Unreal Nature

August 11, 2015

In the Wake of the Atomic Bomb

Filed under: Uncategorized — unrealnature @ 5:53 am

… Myth and science, the most Primitive and the most modern, were held to be mirrors one of the other, and one senses … a desire for art to act as the reconciling bond between such apparent opposites …

Concluding the essay ‘Abstract Expressionism’ by Kirk Varnedoe in “Primitivism” in 20th Century Art: Affinity of the Tribal and the Modern edited by William Rubin (1984):

… By the mid-1940s and largely as a response to war and the atomic bomb, even sculptors such as Theodore Roszak, whose constructivist-inspired work of the thirties had celebrated technological modernity, looked to the more expressive, process-oriented aspects of Surrealist art and to a rough, often grotesque repertory of Surrealist-inspired form, to give shape to primal distress. In this climate many of the dream forms of Surrealism (especially the visceral and often sadistic images of Giacometti’s sculptures of the early 1930s) were transformed into aggressive nightmares.
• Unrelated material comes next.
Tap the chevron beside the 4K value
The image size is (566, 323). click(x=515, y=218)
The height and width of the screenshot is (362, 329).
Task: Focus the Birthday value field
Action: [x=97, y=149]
Theodore Roszak, Spectre of Kitty Hawk, 1946-47

[line break added to make this easier to read online] Bones and birds became spiky skeletal monsters and horrific airborne predators, while the simple process of metal welding became a vehicle for tortured, twisted shapes of anguish (for example, Lipton’s Moloch of 1946 or Roszak’s Spectre of Kitty Hawk of 1946-47) — to the point that a “regressive” disregard for finish and an “archaic” evocation of mythic horror became predictable, even formulaic aspects of much of American metal sculpture around 1950. The scarred dignity of a work such as Ferber’s He Is Not a Man, 1950, looks backward to the insistent violence of this archaizing period, even as it participates in the less corporeal vocabulary of iconic natural forms seen in the works of painters such as Stamos and announces a new more reserved emotive tone and clarified formal presence.
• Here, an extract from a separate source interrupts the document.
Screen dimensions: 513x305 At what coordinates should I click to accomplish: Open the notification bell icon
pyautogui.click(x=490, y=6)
Herbert Ferber, He Is Not a Man, 1950

… The primitivism of the forties was at its best a self-consuming enterprise. For those artists who reflected most tellingly on the Primitive artist as a model, the borrowing of tribal forms and the pointed evocation of ancient myth came themselves to be recognized as falsifications of the hunger for absolutes and the drive to universality that were the most challenging bases of the primitivizing movement. A new kind of primitivist tone, suspending the gloomy heavy-handedness of the war years, appears in the works and the words of the New York school around 1948.

… There as a general tendency among all these painters, by 1950, to abandon the portentous (and sometimes rather arbitrarily applied) titles characteristic of the forties, in favor of simple numbers, generic titles, or no titles at all. New nomenclature reflected new content. The neutralization of titles accompanied the elimination of borrowed forms and signs, and this in turn signaled a disenchantment with the ideal of an archetype or primal cipher as vehicle for universal meaning.
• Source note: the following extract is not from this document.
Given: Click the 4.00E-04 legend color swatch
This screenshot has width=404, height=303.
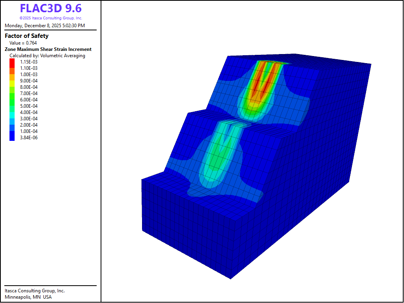Looking at the screenshot, I should [x=12, y=112].
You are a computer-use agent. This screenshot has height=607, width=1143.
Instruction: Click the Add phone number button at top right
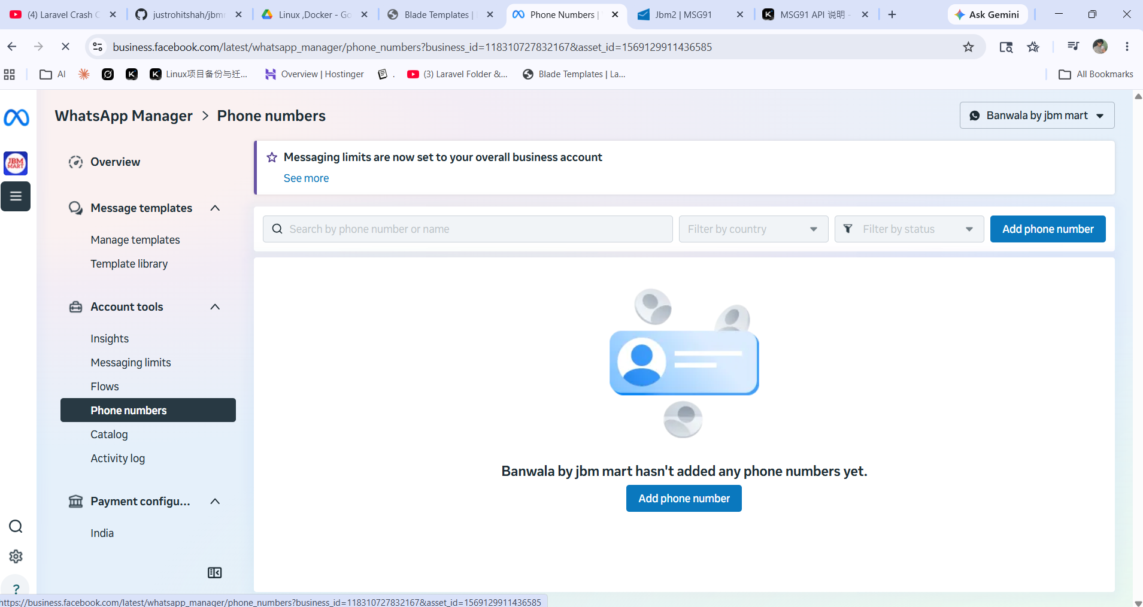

These changes manifested a broad-based move away from the vestiges of Surrealism, and specifically away from a concept of the symbol-laden unconscious as the fount of artistic experience and the ground of the viewer’s response. A more stringent empiricism displaced the debates over ur-forms of ultimate cognition and human tradition that had characterized the forties.

David Smith, Royal Bird, 1947-48

… Myth and science, the most Primitive and the most modern, were held to be mirrors one of the other, and one senses in the primitivizing of the New York artists a desire for art to act as the reconciling bond between such apparent opposites: first as the embodiment of ancient signs and myths, and subsequently as the theater of confrontation with universal abstract truths and fundamental energies.

[line break added] Just as it was felt that the darkness of the war period was a throwback to primal vulnerability, so many writers in the later forties expressed feelings that the findings of advanced science seemed to be returning man to a condition of mythic awe before the cosmos. This correlation became especially evident in the wake of the atomic bomb. The rhetoric surrounding the opening of this fearful door onto a new unknown domain sounded quite suggestively like the rhetoric of Newman and other artists on the modern experience as a spiritual echo of the Primitive.

The idea that the lessons appropriate to the future lie in an understanding of the deep past is of course not unique to art, and the desire to recover an earlier integration of knowledge and intuition, art and science, forms a deeply pervasive theme in Western thought. In the twentieth century, though, these issues seem especially close to the endeavor of vanguard artists, both in their deep fascination with the art of the Primitive man and in their love-hate relationship with the progress of science.